When it comes to the Mercer Island Planning Commission, city councilmember Jake Jacobson feels the city needs to move in a different and better direction, he said at council’s May 7 meeting.
Jacobson and four of his fellow councilmembers began traversing that route during the meeting, which featured a 5-2 vote in favor of reconstituting the planning commission.
According to city documents and noted in a previous Reporter article, council is choosing to change the commission, “To increase land-use planning capacity and efficiency as well as provide additional direction to work program priorities.”
For starters, the alteration will reduce the commission from seven members to five. In a unanimous passage of Deputy Mayor Dave Rosenbaum’s amendment to the proposal document at the meeting, they are now ideally aiming to locate five Mercer Island paid experts to serve on the board if they find the right applicants. (The proposed commission makeup previously included two non-resident paid practitioners, two resident unpaid lay persons and one resident paid practitioner.)
“This motion would make what I think is a change that is responsive to many of these concerns that we’ve heard,” Rosenbaum said at the meeting. The land-use professionals’ compensation fee would be $500 each per meeting, according to city documents.
“We are in unprecedented times with urgent needs that we need to have met through this planning commission,” said councilmember Wendy Weiker, who voted for the change along with Jacobson, Rosenbaum, Lisa Anderl and Mayor Salim Nice. Craig Reynolds and Ted Weinberg voted against the reconstitution.
Weiker said that council should engage with citizens in a 2027 review of the planning commission change, checking if things went well or if they need to fix any elements.
At the start of the meeting, Weinberg asked that council remove the impending reconstitution discussion and upcoming vote from the meeting’s agenda for further evaluation of the proposed change with the planning commission chair and planning department director. His motion failed, 5-2.
Weinberg added that council received 83 emails opposing the reconstitution and that 436 Islanders signed a petition “persuading the Council to preserve citizen input on the Planning Commission,” according to some of the wordage in the petition that the Reporter located on change.org.
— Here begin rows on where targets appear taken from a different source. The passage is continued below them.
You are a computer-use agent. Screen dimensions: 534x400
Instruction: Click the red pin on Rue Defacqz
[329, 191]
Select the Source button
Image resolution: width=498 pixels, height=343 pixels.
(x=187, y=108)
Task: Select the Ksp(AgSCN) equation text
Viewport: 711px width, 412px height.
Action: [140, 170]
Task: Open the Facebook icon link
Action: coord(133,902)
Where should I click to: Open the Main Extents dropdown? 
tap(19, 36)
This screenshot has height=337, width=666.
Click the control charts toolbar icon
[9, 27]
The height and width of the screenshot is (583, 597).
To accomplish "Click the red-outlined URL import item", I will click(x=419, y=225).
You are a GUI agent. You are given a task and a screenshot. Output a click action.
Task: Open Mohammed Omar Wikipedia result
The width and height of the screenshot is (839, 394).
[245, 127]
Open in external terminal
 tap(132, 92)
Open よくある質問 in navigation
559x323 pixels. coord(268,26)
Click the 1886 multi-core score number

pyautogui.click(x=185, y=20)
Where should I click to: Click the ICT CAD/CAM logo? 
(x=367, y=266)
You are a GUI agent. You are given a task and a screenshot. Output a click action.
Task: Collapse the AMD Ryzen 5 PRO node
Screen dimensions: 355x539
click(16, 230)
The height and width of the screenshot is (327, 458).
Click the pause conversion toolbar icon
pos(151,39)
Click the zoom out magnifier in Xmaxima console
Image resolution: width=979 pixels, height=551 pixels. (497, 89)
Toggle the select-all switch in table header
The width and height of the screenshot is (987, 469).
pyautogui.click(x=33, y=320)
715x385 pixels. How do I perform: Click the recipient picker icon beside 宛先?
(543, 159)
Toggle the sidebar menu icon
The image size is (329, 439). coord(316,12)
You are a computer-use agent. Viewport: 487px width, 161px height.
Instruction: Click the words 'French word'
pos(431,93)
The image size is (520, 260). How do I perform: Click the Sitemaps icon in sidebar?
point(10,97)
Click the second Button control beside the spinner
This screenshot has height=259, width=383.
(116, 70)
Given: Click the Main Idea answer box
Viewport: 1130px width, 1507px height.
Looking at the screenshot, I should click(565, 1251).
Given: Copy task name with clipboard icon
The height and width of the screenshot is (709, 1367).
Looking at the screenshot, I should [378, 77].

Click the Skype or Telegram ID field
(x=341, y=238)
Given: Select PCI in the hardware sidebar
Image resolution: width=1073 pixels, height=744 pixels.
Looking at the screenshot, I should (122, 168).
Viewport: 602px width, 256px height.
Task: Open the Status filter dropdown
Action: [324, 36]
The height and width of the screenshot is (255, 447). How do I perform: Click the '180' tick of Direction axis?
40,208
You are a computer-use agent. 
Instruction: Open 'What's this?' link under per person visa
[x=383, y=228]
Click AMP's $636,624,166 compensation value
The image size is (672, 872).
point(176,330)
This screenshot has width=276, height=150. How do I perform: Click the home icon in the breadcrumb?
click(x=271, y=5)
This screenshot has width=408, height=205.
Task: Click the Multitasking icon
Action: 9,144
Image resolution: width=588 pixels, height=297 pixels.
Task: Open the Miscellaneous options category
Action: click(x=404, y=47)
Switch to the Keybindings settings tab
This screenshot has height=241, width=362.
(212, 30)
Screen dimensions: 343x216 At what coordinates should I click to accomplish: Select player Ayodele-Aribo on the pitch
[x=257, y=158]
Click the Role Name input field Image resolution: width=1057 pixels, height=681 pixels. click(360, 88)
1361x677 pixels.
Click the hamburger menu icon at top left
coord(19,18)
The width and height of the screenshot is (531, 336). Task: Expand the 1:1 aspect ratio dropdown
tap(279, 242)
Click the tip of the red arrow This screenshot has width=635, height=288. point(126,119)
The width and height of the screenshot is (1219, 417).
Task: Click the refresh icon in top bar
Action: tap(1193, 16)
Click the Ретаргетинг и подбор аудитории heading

In the public appearance portion of the meeting — before the discussion and vote occurred — nine residents spoke to the proposed reconstitution and some asked for the elimination of paid non-residents in the document, utilize the compensation for the paid professionals to fund a non-voting consultant, and have residents help shape the policy and direction of the Island government. One resident echoed council’s later voting decision to move forward and make a change.
Councilmember Reynolds said that council had made improvements with the proposal with Rosenbaum’s amendment and more. He noted about part of his decision to cast a no vote: “I think it still allows for two off-Island people to serve on the planning commission if we don’t have paid local volunteers, from what I understand are paid professionals. I would rather have resident lay people than non-resident paid professionals on the commission.”
Rosenbaum added: “I’m hopeful that we’ll see changes that result in increased velocity as well as astute technical advice from experts in the field lining up with the issues before the planning commission.”